Exercise prompt >> In the abstract on Jidesheng snake pill treatment of Agkistrodon halys venom poisoning, retype the part that opens with the words containing "Snakebites are acute" and closes with "snake venom-poisoned mice.".

Metabolomic analysis of Agkistrodon haly venom poisoning mouse treatment by Jidesheng snake pill based on GC-MS.

INTRODUCTION

Snakebites are acute systemic toxic diseases caused by snake venom entering the body through wounds. Failure to use antivenom immediately and difficulty in obtaining antivenoms are frequently responsible for worsening disease. Traditional Chinese medicine is commonly used to supplement and replace antivenom in treating snakebites. The Jidesheng snake pill (JDS) is a widely used traditional Chinese medicine that has achieved good clinical therapeutic effects; however, its mechanism remains unclear. Therefore, metabolomics techniques were employed to explore the pathophysiological mechanisms of JDS treatment of Agkistrodon halys (Ah) snake venom-poisoned mice.

METHODS

The Ah group mouse model was established by intramuscular injection of Ah venom into the hind legs of the mice. The Ah venom + JDS group model was established using JDS after the affected area was treated with Ah venom. Hematoxylin and eosin (HE) staining was used to evaluate the severity of gastrocnemius injury. Quantitative polymerase chain reaction (qPCR) was utilized to detect the mRNA expression of vascular cell adhesion molecule-1 (VCAM-1), muscle-specific creatine kinase (CKM), thrombin antithrombin complex (TAT), and tumor necrosis factor-alpha (TNF-α). Gas chromatography-mass spectrometry (GC-MS) was performed with multivariate statistical analysis to provide new insights into the global metabolic profile of Ah venom-poisoned mice.

RESULTS

HE staining revealed increased red cell necrosis, local hemorrhage, and neutrophil infiltration in the Ah venom group than in the control group. Several compounds were identified, including lipids, amino acids, peptides, and organooxygen. Eighty differential metabolites were screened between the control group and the Ah venom group, and 24 were screened between the Ah venom and JDS groups. The mechanism of Ah venom poisoning in mice may involve aminoacyl-tRNA biosynthesis, various amino acid metabolism disorders, tricarboxylic acid circulation disorders, and abnormal fatty acid metabolism. JDS may reduce symptoms by affecting long-chain fatty acid and amino acid metabolism and promoting nicotinamide-nicotinamide metabolism.

CONCLUSION

Our results suggest that metabolomics has huge prospects for elucidating the pathophysiology of Agkistrodon haly venom poisoning and therapeutic mechanisms of JDS.

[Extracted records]
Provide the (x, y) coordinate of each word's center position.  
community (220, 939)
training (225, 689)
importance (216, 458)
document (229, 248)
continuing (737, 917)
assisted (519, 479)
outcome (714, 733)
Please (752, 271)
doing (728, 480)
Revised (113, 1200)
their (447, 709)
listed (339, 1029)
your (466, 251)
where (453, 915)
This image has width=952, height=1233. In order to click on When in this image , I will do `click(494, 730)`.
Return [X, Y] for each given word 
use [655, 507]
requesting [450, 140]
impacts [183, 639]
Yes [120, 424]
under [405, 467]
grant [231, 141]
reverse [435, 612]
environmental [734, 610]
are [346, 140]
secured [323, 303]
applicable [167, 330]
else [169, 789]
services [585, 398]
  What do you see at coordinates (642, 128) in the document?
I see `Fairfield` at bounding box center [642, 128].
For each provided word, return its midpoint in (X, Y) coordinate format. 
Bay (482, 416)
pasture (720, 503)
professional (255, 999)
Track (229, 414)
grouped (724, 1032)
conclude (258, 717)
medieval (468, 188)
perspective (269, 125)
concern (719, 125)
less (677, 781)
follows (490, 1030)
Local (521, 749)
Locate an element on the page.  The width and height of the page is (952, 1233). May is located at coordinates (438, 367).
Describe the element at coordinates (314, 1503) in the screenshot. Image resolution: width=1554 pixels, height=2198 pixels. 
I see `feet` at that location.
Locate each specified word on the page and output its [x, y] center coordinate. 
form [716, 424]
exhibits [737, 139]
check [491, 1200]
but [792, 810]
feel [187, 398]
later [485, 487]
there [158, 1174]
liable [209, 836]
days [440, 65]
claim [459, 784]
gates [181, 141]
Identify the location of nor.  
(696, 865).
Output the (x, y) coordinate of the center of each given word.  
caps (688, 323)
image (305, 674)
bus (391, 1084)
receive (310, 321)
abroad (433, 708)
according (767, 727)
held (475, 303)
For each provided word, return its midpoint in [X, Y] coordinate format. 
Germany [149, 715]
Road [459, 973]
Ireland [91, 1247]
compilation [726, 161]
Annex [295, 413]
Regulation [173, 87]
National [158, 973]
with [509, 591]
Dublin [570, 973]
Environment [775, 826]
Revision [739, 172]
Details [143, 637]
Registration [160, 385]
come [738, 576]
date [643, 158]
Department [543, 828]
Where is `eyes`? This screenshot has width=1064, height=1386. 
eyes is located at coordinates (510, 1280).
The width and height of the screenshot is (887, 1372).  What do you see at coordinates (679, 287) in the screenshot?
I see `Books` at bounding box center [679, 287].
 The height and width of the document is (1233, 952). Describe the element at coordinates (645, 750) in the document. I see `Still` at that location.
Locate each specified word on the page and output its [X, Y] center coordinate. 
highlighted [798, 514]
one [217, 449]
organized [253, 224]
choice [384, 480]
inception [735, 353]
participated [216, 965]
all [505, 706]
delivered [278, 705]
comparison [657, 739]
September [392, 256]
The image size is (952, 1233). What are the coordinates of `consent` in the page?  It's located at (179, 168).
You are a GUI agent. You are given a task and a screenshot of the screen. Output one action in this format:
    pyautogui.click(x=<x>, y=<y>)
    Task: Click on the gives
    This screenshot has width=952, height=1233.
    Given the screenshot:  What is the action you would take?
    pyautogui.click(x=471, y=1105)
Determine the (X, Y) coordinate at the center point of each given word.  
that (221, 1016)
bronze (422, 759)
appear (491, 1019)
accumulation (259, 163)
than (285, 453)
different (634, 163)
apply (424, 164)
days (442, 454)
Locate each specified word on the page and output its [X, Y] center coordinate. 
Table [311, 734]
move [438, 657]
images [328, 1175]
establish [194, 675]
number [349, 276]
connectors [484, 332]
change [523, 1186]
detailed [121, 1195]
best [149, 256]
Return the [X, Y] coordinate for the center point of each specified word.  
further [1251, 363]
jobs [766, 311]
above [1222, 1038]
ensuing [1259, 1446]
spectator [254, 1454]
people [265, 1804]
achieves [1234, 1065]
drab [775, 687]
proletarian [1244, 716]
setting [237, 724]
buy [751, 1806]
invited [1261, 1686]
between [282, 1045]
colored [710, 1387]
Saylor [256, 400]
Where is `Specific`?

Completed exercise >>
Snakebites are acute systemic toxic diseases caused by snake venom entering the body through wounds. Failure to use antivenom immediately and difficulty in obtaining antivenoms are frequently responsible for worsening disease. Traditional Chinese medicine is commonly used to supplement and replace antivenom in treating snakebites. The Jidesheng snake pill (JDS) is a widely used traditional Chinese medicine that has achieved good clinical therapeutic effects; however, its mechanism remains unclear. Therefore, metabolomics techniques were employed to explore the pathophysiological mechanisms of JDS treatment of Agkistrodon halys (Ah) snake venom-poisoned mice.